投与される活性化合物の量は、治療される患者、障害又は状態の重症度、投与経路、化合物の性質、処方医の判断によって異なるであろう。しかしながら、効果的な用量は、１日当たり体重１ｋｇにつき０．００１〜２００ｍｇ、好ましくは１〜３５ｍｇ／ｋｇ／日の範囲である。７０ｋｇのヒトの場合、これは０．０５〜７ｇ／日、好ましくは０．２〜２．５ｇ／日の量になろう。場合によっては、前述の範囲の下限より低い用量レベルで十分なこともあり、他の例ではさらに多い用量でも何ら有害な副作用を生じることなく使用できることもある。
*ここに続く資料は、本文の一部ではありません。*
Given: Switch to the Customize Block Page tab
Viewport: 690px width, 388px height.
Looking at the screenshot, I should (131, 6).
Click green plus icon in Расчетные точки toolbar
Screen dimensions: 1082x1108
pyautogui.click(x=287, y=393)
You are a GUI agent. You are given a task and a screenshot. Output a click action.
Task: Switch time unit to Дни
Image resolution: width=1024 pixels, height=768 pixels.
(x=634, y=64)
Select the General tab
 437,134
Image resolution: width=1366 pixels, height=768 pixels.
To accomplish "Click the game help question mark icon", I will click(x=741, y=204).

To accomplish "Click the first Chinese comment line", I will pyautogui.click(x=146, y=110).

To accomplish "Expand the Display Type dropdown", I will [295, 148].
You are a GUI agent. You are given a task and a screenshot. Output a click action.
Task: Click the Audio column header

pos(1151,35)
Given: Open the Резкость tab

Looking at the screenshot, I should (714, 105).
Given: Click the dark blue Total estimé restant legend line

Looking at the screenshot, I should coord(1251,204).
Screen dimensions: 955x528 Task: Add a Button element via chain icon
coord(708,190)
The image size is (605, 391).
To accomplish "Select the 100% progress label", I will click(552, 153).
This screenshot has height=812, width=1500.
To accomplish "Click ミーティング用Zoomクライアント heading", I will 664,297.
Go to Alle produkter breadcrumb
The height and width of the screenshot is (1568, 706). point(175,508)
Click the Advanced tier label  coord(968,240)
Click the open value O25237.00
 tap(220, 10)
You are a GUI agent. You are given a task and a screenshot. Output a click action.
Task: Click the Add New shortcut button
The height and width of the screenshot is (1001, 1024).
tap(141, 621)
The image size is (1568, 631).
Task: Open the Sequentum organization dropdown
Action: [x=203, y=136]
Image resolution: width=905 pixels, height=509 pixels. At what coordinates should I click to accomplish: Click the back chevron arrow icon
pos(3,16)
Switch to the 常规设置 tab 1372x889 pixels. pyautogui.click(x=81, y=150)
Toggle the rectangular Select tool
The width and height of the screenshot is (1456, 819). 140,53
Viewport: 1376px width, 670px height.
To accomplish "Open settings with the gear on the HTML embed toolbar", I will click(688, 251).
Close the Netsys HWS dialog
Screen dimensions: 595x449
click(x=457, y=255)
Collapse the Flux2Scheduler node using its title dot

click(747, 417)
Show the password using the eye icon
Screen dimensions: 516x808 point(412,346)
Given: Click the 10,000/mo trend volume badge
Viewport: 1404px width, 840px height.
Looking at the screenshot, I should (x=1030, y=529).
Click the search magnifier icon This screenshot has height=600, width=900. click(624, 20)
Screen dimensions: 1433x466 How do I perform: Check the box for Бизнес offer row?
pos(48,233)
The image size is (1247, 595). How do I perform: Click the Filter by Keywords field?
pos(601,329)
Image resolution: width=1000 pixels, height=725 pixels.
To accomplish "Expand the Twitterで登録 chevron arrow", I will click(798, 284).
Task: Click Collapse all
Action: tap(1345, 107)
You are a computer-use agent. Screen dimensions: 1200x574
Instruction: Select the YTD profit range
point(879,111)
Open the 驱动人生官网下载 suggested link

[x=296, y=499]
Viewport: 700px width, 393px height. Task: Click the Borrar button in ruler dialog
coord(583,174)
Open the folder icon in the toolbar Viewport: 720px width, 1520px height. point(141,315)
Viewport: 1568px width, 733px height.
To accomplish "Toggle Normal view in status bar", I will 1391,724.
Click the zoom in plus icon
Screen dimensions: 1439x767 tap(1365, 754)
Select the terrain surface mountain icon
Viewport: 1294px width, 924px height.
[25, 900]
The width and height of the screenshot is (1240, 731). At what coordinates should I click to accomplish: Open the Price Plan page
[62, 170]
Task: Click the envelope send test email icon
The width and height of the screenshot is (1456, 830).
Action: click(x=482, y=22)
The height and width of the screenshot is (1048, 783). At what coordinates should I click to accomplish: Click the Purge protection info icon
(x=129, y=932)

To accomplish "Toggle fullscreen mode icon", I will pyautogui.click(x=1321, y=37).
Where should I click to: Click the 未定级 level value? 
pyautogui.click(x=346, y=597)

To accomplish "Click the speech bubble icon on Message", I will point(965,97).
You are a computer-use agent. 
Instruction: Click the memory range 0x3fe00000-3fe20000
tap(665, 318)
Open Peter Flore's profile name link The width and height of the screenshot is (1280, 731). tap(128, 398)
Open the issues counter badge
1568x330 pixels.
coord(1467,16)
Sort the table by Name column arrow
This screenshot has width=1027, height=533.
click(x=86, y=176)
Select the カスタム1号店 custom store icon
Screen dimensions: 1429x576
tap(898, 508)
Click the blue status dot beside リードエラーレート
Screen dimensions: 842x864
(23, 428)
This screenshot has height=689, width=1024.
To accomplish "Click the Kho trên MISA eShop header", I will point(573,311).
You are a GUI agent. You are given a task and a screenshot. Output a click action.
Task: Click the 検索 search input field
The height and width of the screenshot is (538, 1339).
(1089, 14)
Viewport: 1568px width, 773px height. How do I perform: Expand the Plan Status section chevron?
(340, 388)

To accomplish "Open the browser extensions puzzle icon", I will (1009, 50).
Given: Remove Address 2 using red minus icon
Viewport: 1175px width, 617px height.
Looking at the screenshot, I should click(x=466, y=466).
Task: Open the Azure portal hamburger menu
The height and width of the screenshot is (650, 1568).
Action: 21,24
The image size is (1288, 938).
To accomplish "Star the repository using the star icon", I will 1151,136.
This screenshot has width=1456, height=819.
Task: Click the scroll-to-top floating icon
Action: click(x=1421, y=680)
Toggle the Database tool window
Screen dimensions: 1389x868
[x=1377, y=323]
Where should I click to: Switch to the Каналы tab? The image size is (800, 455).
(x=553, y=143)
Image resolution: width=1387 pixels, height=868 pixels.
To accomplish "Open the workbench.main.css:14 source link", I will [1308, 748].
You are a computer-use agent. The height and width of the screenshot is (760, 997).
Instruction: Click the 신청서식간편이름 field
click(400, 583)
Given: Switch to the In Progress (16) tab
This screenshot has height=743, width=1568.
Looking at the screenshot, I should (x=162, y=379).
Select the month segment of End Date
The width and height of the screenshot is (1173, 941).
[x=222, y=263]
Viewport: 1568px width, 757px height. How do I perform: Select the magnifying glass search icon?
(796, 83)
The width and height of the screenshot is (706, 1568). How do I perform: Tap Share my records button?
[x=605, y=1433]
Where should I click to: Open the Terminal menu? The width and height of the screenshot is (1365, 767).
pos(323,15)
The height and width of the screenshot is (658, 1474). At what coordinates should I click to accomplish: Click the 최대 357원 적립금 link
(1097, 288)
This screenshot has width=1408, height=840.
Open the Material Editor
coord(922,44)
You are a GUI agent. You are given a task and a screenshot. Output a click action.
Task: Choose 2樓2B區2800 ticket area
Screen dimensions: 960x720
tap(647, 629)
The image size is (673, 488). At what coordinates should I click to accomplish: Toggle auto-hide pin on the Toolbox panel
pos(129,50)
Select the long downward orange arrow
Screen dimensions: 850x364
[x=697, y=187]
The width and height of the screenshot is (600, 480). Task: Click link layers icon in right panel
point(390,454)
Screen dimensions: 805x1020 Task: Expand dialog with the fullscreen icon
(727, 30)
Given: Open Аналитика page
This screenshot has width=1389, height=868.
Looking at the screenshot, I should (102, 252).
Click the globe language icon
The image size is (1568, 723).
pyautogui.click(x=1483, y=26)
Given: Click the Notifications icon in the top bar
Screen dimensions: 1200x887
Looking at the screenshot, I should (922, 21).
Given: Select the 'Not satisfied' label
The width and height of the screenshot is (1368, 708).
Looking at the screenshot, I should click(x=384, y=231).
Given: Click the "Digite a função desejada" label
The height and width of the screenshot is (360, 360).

本発明のｅｒｂＢ２阻害薬は、単独療法として適用できるが、例えば以下から選ばれる一つ以上のその他の抗腫瘍物質を併用することもできる。例えば、有糸分裂阻害薬、例えばビンブラスチン；アルキル化薬、例えばシスプラチン、カルボプラチン及びシクロホスファミド；代謝拮抗薬、例えば５−フルオロウラシル、シトシンアラビノシド及びヒドロキシウレア、又は例えば欧州特許出願第２３９３６２号に開示されているＮ−（５−［Ｎ−（３，４−ジヒドロ−２−メチル−４−オキソキナゾリン−６−イルメチル）−Ｎ−メチルアミノ］−２−テノイル）−Ｌ−グルタミン酸のような好適な代謝拮抗薬の一つ；増殖因子阻害薬；細胞周期阻害薬；挿入抗生物質、例えばアドリアマイシン及びブレオマイシン；酵素、例えばインターフェロン；並びに抗ホルモン薬、例えばＮｏｌｖａｄｅｘ（登録商標）（タモキシフェン）のような抗エストロゲン薬、又はＣａｓｏｄｅｘ（登録商標）（４’−シアノ−３−（４−フルオロフェニルスルホニル）−２−ヒドロキシ−２−メチル−３’−（トリフルオロメチル）プロピオンアニリド）のような抗アンドロゲン薬である。このような併用療法は、治療の各成分の同時、順次又は別個投与によって達成できる。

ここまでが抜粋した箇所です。